Tanrı benzeri Aleksandros teke tek dövüşmek isteyen başyiğitler arasına Menelas'ın atıldığını görünce, korkudan yüreği titredi, ölümden kaçınmak için kendi yârenleri arasına çekildi. Bir dağbaşı otlağında bir ejderha gören adam nasıl birden ürkerek geri çekilirse, tıpkı onun gibi, Atreoğlunu gören Aleksandros, eli ayağı titreyerek mağrur Troyalılar kalabalığına karıştı. Fakat bu halinin farkına varan Hektor, aşağılayıcı sözlerle ona şöyle çıkıştı:

— Hay meymenetsiz Paris! Hay yalabık oğlan! Kadın avcısı, ırz düşmanı! Keşke doğmaz olsaydın, keşke evlenmeden ölüp gideydin! Seni böyle, bizim için yüzkarası elâlemin maskarası görmektense, keşke dediğim gibi olaydı! Başlan saçlı Ahaylılar, meydan okumağa çıkan yüzü parlak bir şampiyonda kuvvet, cesaret adına hiçbir şey bulunmadığını görünce ne kadar gülerler! Sen de bu de ğersizliğinle kalkar, başına zarif yarenler toplarsın, onlarla deniz teknelerine binerek açık denizlere çıkarsın; yabancılarla dostluklar kurar, uzaklardan, savaşçı bir eski ve namlı aile içinden evli bir genç ve güzel kadını karın olarak kaçırırsın! Babanın başına, vatanına, milletine belâlar getirirsin; düşmanları güldürür, kendini rezil edersin! Ares'in sevgilisi Menelas'ın karşısına çıkmak istemiyorsun, ha! Onunla dövüşsen, genç, güzel karısını kaçırdığın adamın ne değerde olduğu belli olurdu. Kitaran, Afrodite'nin hediyesi saçların, güzel yüzün dövüş sonunda, toza toprağa yuvarlanacak olduktan sonra ne işine yarar? Troyalılar çok çekingen insanlardır, yoksa fenalıklarının cezası olarak çoktan sana taş gömleği giydirmiş olurlardı, (seni taşa tutarlardı).

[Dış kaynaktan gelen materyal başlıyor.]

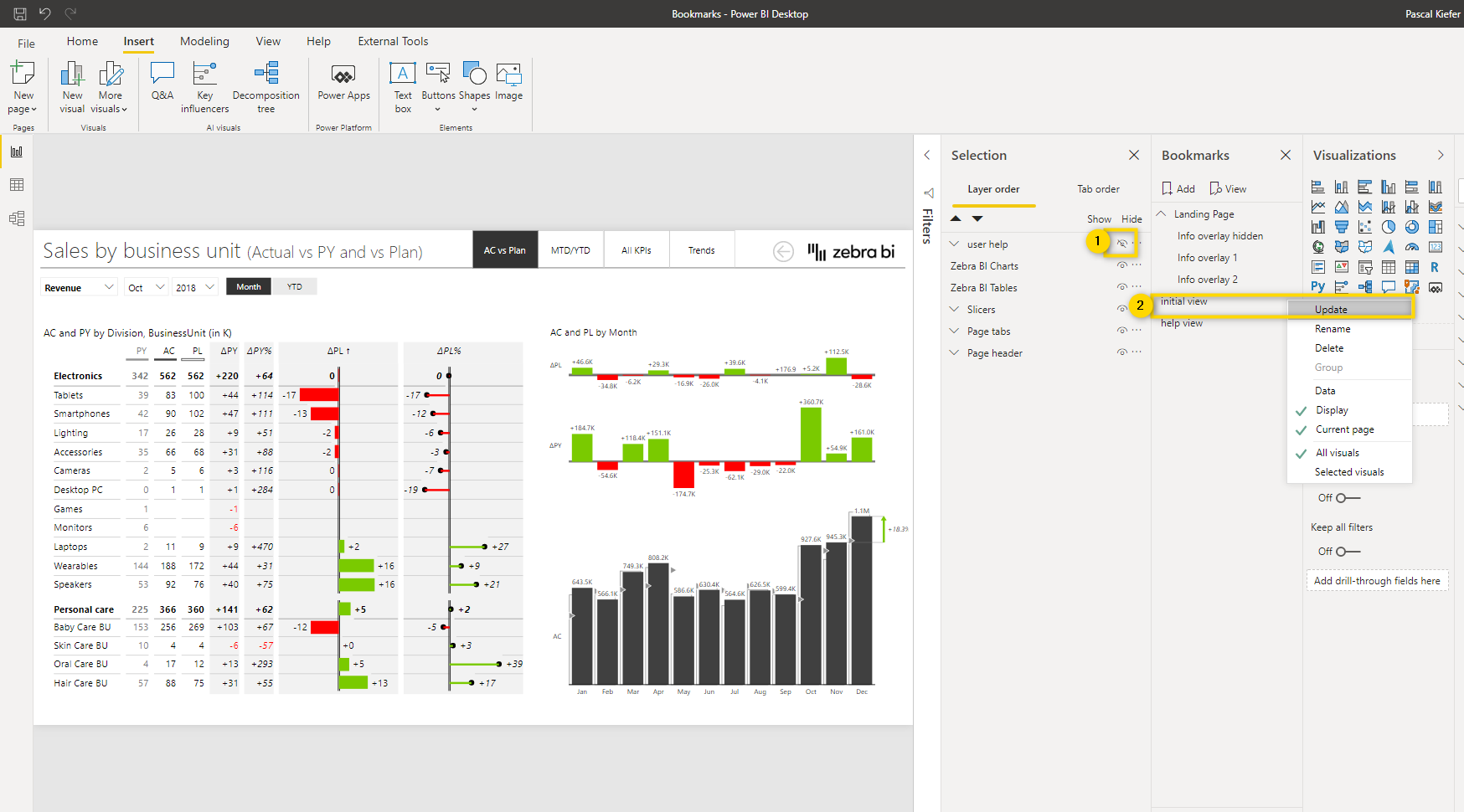Collapse the Landing Page bookmark group
This screenshot has width=1464, height=812.
click(1161, 213)
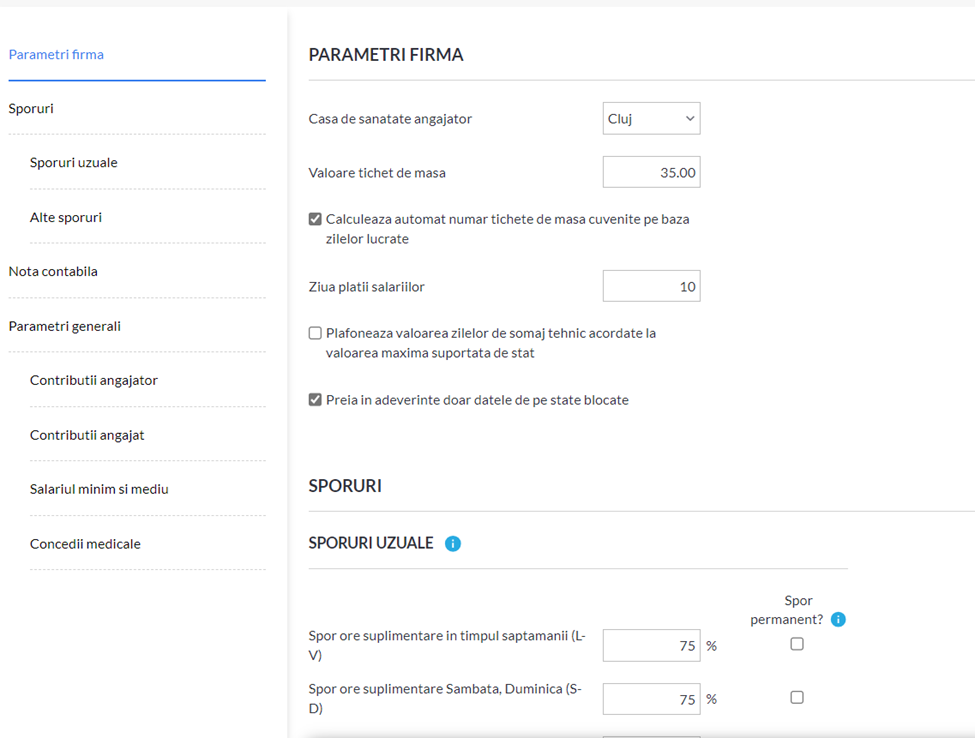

Buna karşı tanrı benzeri Aleksandros cevap verdi:

— Hektor, bana çıkışmağa hakkın vardır; ne söyledinse doğrudur. Senin göğsünde yüreğin bir geminin omurgasını yontan ustanın oduna saplanan baltasına benzer, onun gibi hiç bükülmek bilmez. Böyle olmakla beraber, altın Afrodite'nin hediyelerini hor görme. Gökten gelen iyilikleri küçümsemek doğru değildir, bilirsin. Herşeyi bize veren tanrılardır, kendimiz için başka türlü seçimlerde bulunmak elimizde değildir.